Sunday, 27 July 2008

Snakes and Hay



What's the most relaxing way to spend the hottest day of the year? Sunbathing by the pool, cool beer and barbeque, stroll in the country? Certainly not raking hay in the village millennium garden.

The call came by email a couple of weeks ago,

‘Volunteers wanted, Sunday morning, 9.30a.m. sharp, bring your own rake and gloves.’

The millennium garden, an old orchard saved from developers when a local mansion was converted into flats, is a small patch of paradise and my shortest route to the shops.

In spring I skip along under clouds of apple blossom, summer and there’s a shady path to follow. Autumn? Apples to scrump of course and smoky bonfires of leaves. In winter there’s a mud free path with fine views over the surrounding fields.

So, duty bound, I joined my mainly grey haired co-workers, to do my bit for the village. As we stood in line, raking and piling up the hay into mounds, the talk was of how the garden, once a scruffy patch of waste land, was improving local biodiversity.

‘So much more wildlife‘, they all agreed, giggling nervously when a very small slow worm was found.

I pondered, should I mention the large snake my neighbour had spotted basking on the path as she walked her kids to school one morning?

‘Best not,’ I decided, no need to frighten off any of the workers, Many hands make light work on such a hot day. From the reported size of the snake, it was probably only a grass snake, though I’d worn my boots just in case.

Wednesday, 2 July 2008

Mistaken Identity




When the leaves started disappearing from my indoor pepper plants I looked for caterpillars. After the whole top section was chewed off my dragon palm, I guessed huge nocturnal caterpillars were to blame. Who was I kidding?


Then there were other clues, caterpillars don't invade a spice cabinet and chew up all the stock cubes or leave large black droppings on a window sill. They don't nibble holes in apples left in a fruit dish. We had mice.

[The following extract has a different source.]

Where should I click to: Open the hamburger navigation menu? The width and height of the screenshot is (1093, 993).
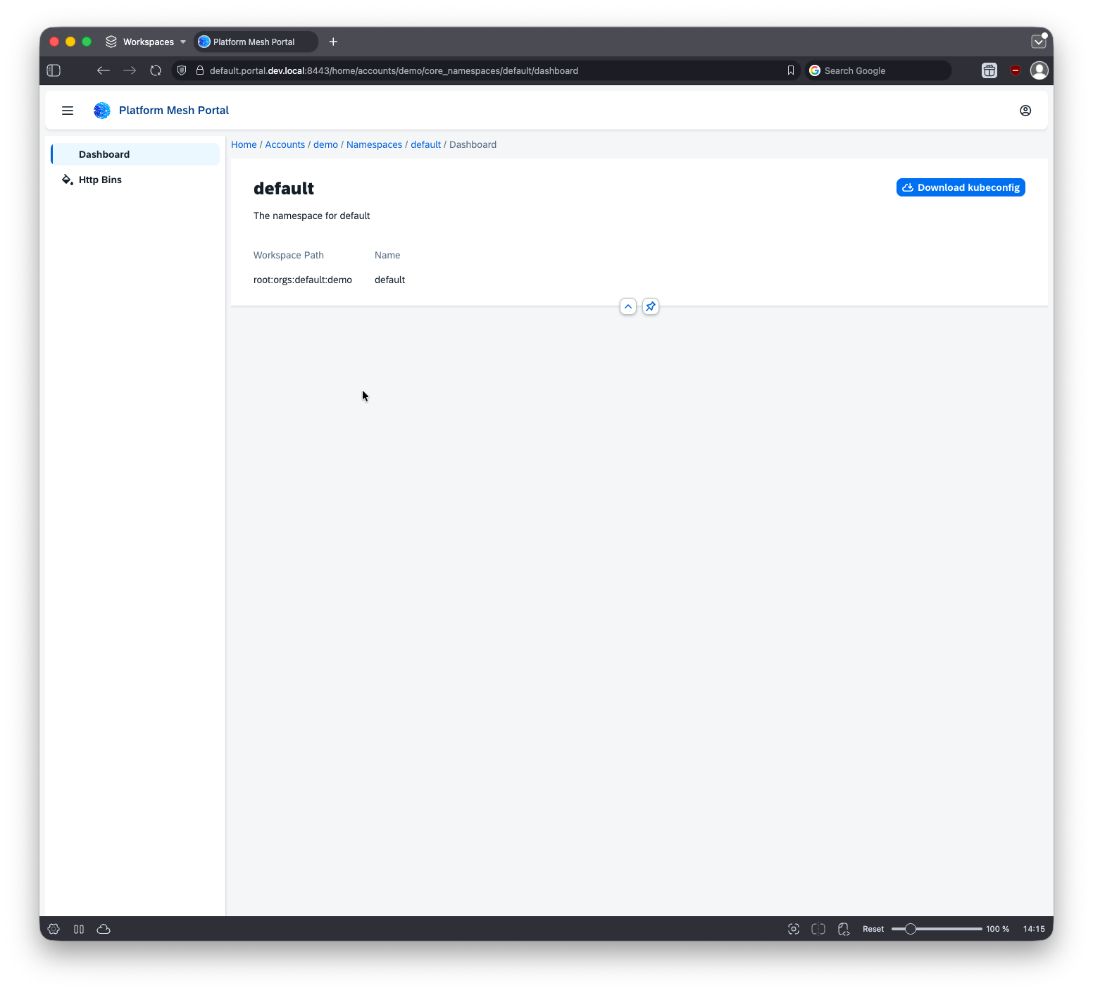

The Garden Tiger often brings mice home but, being dead, they aren't difficult to catch. This super mouse was very much alive. I hadn't seen it but it was definitely around in the house somewhere. When my man, nodding in front of the 10 o'clock news, was shaken awake as it thundered over his shoulder and down his leg, serious action was called for and off he went on an urgent trip to the hardware store.

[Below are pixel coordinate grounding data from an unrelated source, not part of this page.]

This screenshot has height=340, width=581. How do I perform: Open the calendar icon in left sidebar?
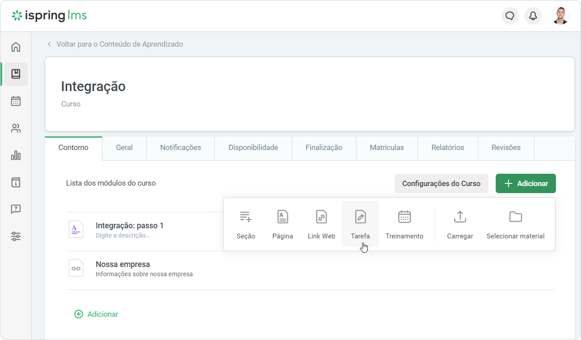click(16, 101)
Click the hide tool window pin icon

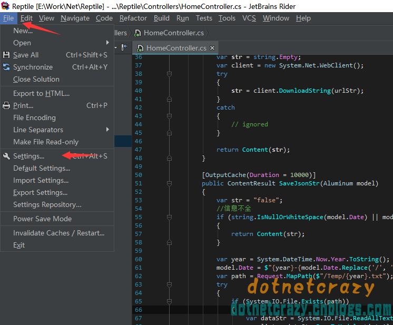(124, 47)
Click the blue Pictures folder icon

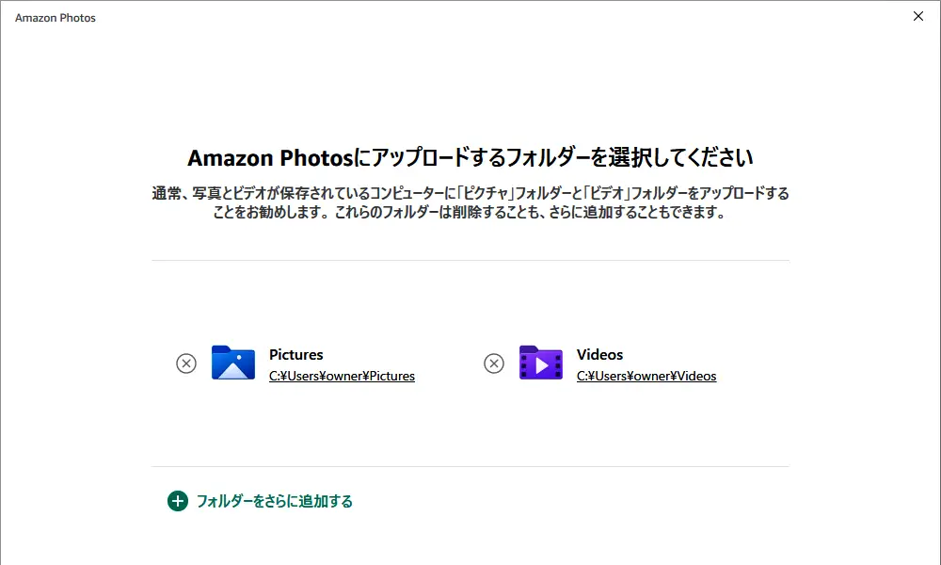coord(233,363)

He returned with a whole bagful of humane mouse traps. Once baited with peanut butter and apple, an allegedly winning combination, we went to bed and waited. In the morning the traps were wrecked, bait gone, hinges chewed, mouse nowhere to be seen. I trembled.


'This is no super mouse. We've got a young rat in the house,' I sobbed.


Another trip to the hardware store, this time he returned with several inches of cruel steel trap in a plain brown wrapper. We meant business. More peanut butter, more apple, more guile...but this time we would be the winners.


The next morning I catch my man leafing through the pages of, ‘The Complete British Wildlife’ a field guide to the mammals of Britain, a slight pallor on his rugged cheek. No common brown rat was in the trap, we’d flattened a yellow-necked mouse. (Apodemus flavicollis) At nearly 12cm one of the largest of our British mice. A competent tree climber and frequenter of woodlands, formerly common and widespread now, comparatively scarce, but not yet endangered, unless of course it happens to end up in my kitchen.